Information from reviewed literature in supplementary materials (Dryad Digital Repository DOI: 10.5061/dryad.fxpnvx14d; Wilson et al., 2025).

3. DISCUSSION

3.1. Non‐independence of the test set masks overfitting to the training data

To evaluate a trained ML model's performance, labelled data must be divided into independent subsets for training and evaluation—the critical requirement being that the model is tested on data totally unseen by the model, as will be the case in real‐world application (Ferdinandy et al., 2020; Greener et al., 2022; Roberts et al., 2017). ‘Data leakage’ arises when the evaluation set has not been kept independent of the training set, allowing inadvertent incorporation of testing information into the training process. This leakage compromises the validity of the evaluation as the test data are more similar to the training data than unseen data would be. The similarity between training and test sets masks the effect of overfitting, causing an overestimation of model performance compared to true performance on unseen data (Chicco, 2017; Ferdinandy et al., 2020; Goodfellow et al., 2016). While this general concept is typically well understood by researchers, the nuance and specifics of how exactly such data leakage arises can be misunderstood.

Model validation largely falls into categories of singular validation and k‐fold cross‐validation (Figure 3). In singular validation, the data are split once, with the test data held in a ‘vault’ and not accessed until the final evaluation of model performance. In cross‐validation, the data are segmented k times (i.e. k folds) and evaluation is repeated for each of these folds (Yates et al., 2023). Alternatively, bootstrapping, a resampling method where samples of data are iteratively extracted to form as the test set and then returned to the sample pool before the next sample is pulled can be implemented used for estimating performance variance (Harrell, 2001; Montesinos López et al., 2022).

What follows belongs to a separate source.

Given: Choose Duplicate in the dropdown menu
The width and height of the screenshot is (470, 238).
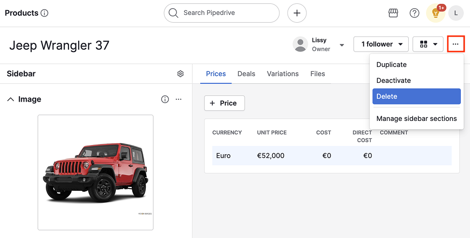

Bootstrapping appeared infrequently in the animal accelerometer‐based behaviour classification literature but is similar to cross‐validation, except that individual samples may appear more than once, and others never appear (Montesinos López et al., 2022). For each of these methods, the same risks apply.

FIGURE 3.

FIGURE 3

Validation on new data not included in the training set enables overfitting to be detected. Left shows a model overfit to the noise of the training data. When this model is applied to new data, the noise now provides a disadvantage, suggesting the model is overfit (middle). This validation can be single, with a single division into training, validation and testing data. Alternatively, cross‐validation shuffles and redivides the data multiple times with new portions of the same data assigned to training, validation and testing for each iteration.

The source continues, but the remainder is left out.